__WORK INSTRUCTION__
State the number of lines in these records that include the word "agent", and add nothing to it.

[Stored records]
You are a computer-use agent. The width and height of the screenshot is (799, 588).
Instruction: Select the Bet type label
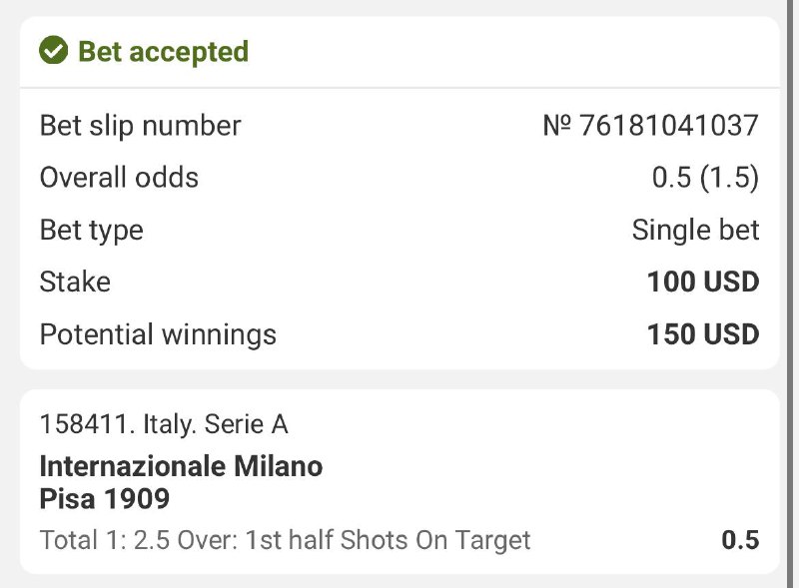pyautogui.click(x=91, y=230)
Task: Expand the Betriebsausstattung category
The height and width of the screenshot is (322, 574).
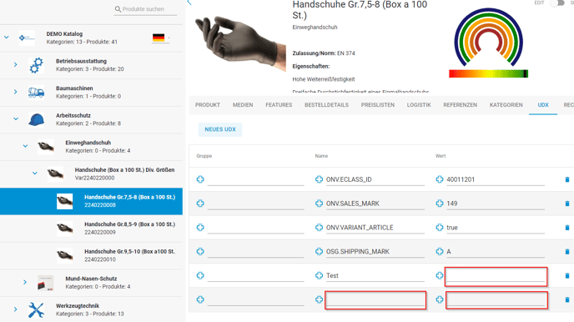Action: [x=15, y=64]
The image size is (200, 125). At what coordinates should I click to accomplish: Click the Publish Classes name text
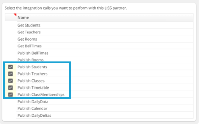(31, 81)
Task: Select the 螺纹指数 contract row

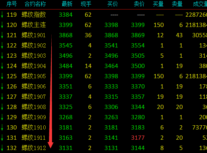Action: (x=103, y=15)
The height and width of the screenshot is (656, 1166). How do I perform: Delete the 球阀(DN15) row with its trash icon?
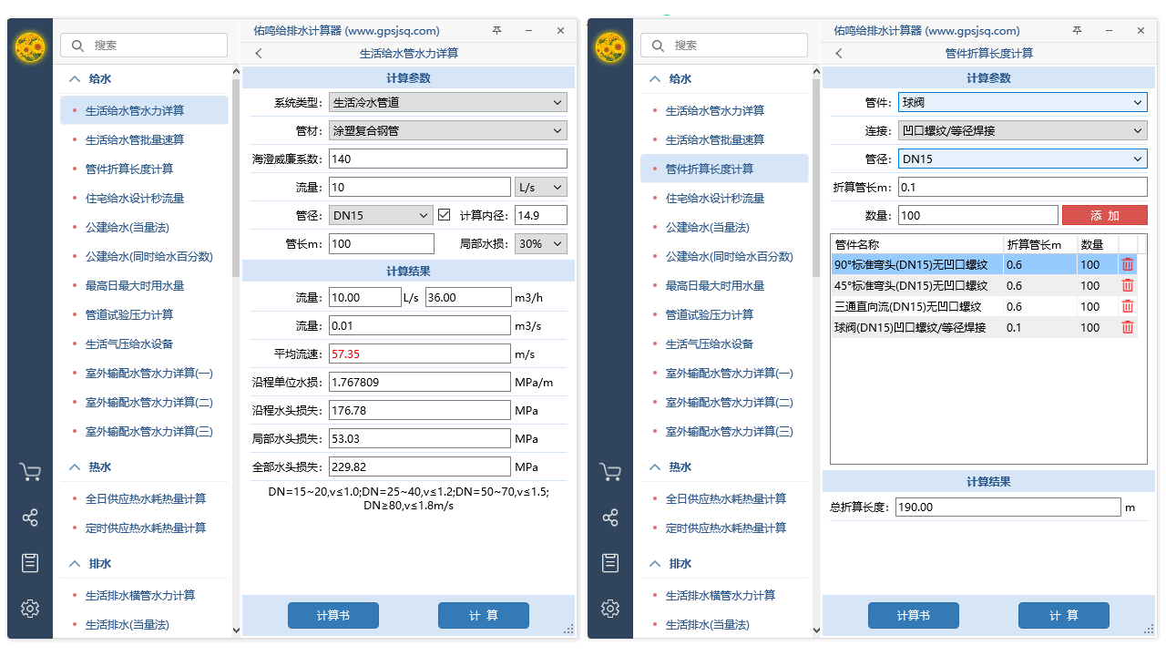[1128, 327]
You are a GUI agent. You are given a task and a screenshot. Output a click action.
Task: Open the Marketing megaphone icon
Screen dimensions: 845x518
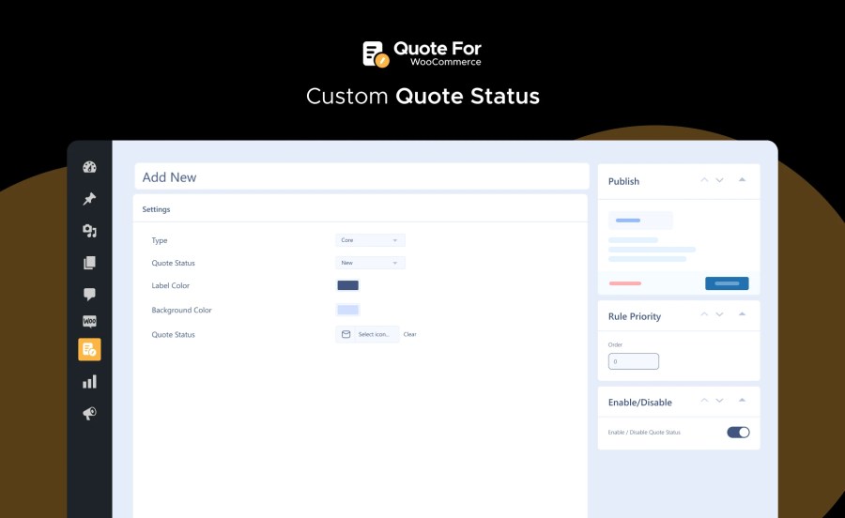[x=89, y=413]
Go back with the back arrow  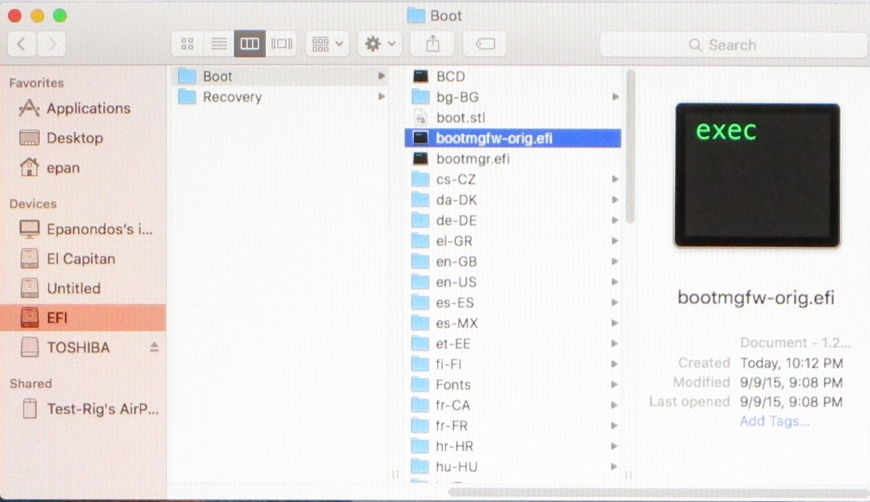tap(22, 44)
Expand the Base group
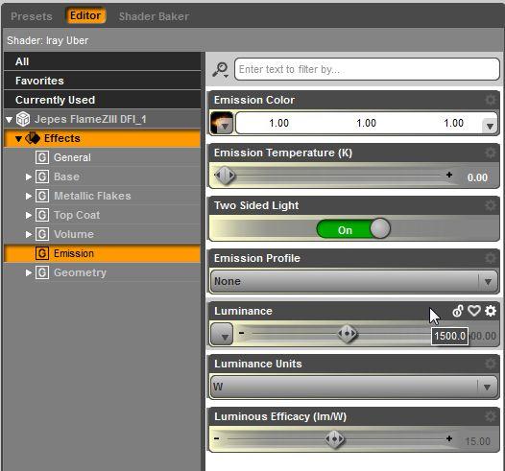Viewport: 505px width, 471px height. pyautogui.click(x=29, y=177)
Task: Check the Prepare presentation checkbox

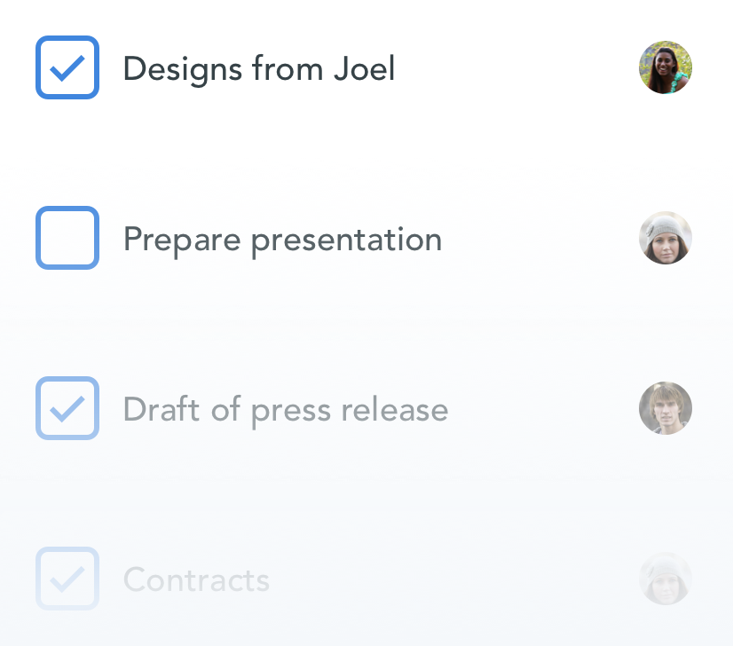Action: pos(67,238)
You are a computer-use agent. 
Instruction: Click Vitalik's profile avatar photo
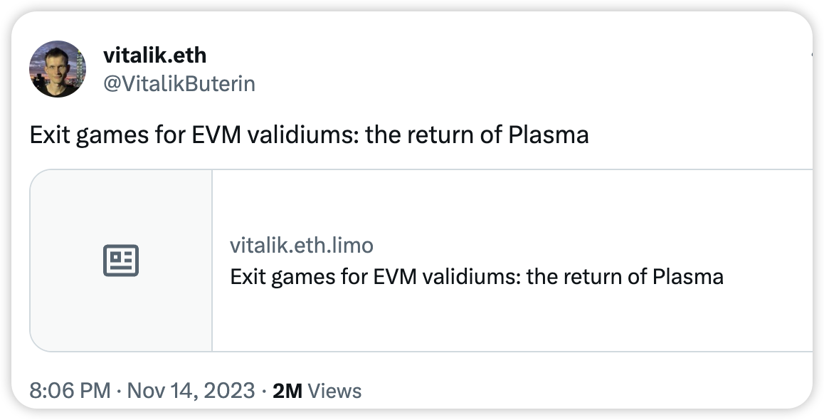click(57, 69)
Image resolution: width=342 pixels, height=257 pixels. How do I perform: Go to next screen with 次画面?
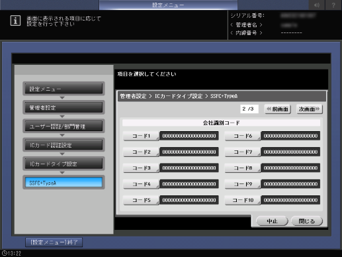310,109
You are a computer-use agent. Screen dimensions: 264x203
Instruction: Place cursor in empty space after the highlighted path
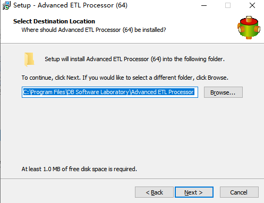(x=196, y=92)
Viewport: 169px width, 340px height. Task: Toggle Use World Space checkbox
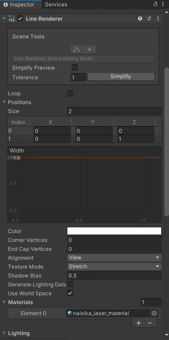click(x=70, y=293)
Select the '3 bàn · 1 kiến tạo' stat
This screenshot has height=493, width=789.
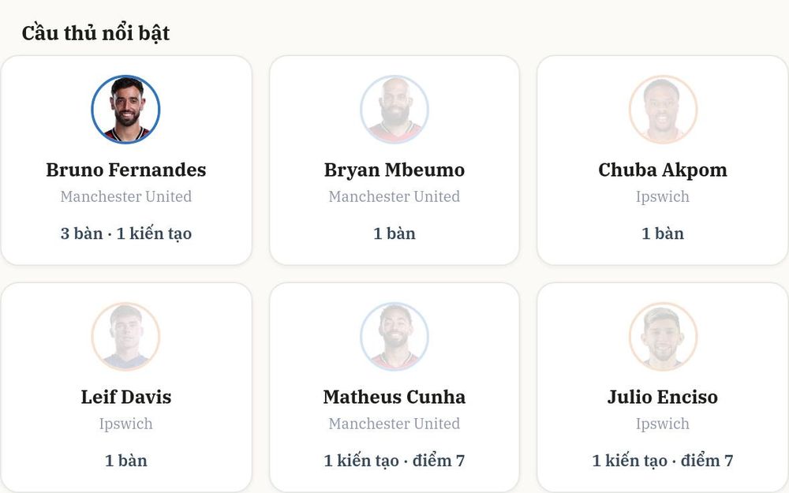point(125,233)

__SOLUTION FOR THIS EXERCISE__
4